Not too long after Google’s announcement of $10-million worth of prize money to Android application developers, Robert Scoble has weighed in with a few reasons (seven) why he’s not too keen on the whole deal.
He cites the prize money as the very reason that the developer API is "uninspired" comparing the fact that iPhone developers don’t even have an SDK and there’s still a ton of programs for it.
"Compare to the iPhone. Steve Jobs treats developers like crap. Doesn’t give them an SDK. Makes them hack the phones simply to load apps. And they create hundreds of apps anyway."
Good point, actually. But the phones that’ll take advantage of Android aren’t even out yet. There’s less incentive to program for a phantom device. It’s much more rewarding to be able to actually use what you’ve created.
Other reasons why Scoble’s not sold on Android yet include…
1. It was released without a personal approach.
2. This stuff is still vaporware.
3. The UI looks confused.
4. No real “love” for developers.
5. Google needs to get atomic videos.
6. Google’s PR comes across as “only caring about big bangs.”
7. It looks too much like a poor copy of the iPhone.

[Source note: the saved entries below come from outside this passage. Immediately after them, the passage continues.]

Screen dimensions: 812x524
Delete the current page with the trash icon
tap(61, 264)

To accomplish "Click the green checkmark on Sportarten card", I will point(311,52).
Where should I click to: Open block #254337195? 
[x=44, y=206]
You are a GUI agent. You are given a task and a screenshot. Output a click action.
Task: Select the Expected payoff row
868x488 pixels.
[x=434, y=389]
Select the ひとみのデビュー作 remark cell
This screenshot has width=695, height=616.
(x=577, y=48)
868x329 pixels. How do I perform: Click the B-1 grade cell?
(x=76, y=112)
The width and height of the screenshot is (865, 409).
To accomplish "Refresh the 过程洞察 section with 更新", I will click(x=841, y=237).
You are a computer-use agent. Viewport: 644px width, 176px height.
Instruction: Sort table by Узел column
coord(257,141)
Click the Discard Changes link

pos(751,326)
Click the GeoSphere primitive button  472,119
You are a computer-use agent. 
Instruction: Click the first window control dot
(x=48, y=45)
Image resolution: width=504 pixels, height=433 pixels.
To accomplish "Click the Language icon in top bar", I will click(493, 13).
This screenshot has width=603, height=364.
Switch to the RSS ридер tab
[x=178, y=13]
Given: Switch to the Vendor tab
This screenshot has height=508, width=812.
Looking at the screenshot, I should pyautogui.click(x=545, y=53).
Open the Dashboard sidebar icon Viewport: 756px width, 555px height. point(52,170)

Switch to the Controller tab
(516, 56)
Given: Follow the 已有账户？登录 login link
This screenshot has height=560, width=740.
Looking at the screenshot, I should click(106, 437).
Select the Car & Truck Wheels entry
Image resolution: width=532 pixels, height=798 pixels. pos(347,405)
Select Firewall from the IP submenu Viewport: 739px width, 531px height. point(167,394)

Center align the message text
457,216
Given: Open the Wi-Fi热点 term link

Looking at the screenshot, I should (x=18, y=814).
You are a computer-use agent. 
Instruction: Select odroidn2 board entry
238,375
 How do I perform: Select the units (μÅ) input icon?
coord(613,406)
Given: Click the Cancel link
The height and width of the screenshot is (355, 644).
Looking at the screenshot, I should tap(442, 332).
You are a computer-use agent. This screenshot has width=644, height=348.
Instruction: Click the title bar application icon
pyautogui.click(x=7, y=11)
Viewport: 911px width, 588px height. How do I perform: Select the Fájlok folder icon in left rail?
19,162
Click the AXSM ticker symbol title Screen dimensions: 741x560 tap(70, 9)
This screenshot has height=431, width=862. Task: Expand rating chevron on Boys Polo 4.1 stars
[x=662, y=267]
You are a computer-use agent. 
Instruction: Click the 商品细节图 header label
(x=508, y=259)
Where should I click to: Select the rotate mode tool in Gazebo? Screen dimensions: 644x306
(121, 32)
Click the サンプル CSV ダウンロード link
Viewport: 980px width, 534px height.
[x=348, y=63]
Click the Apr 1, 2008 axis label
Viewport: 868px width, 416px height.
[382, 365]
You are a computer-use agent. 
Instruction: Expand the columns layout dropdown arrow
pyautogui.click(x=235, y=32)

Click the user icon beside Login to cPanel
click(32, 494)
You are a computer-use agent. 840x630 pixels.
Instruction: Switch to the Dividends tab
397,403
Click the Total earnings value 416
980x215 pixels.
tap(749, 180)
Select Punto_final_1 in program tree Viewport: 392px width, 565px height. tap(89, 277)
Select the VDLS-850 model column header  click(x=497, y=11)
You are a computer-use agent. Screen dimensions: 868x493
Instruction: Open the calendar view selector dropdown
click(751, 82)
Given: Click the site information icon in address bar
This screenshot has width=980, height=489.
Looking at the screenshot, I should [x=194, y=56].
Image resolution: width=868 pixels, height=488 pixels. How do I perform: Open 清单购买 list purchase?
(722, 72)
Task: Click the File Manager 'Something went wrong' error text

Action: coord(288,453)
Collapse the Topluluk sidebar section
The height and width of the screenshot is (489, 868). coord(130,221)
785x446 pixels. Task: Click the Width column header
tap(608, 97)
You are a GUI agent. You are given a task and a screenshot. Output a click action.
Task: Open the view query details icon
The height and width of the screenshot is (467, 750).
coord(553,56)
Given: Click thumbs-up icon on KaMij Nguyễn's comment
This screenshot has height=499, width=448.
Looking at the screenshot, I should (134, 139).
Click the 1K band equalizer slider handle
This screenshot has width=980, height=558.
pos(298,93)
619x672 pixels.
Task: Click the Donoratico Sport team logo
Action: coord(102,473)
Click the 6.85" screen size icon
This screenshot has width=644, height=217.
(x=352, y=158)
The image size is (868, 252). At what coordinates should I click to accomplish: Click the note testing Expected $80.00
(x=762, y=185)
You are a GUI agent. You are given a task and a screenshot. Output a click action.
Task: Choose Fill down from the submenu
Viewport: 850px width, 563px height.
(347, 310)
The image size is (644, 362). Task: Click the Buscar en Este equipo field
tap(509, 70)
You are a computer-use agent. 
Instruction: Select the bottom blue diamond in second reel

Most of the article is written as Android compares to the iPhone and it’s pretty clear that Scoble loves his iPhone. Still some good points, though. I think it’s too early to judge. Once the devices are actually available, there’ll be a lot more to analyze. Releasing the SDK early is a double-edged sword. You give people a chance to play around with it but they still don’t completely know how it’s going to function on the devices that are going to be optimized for it.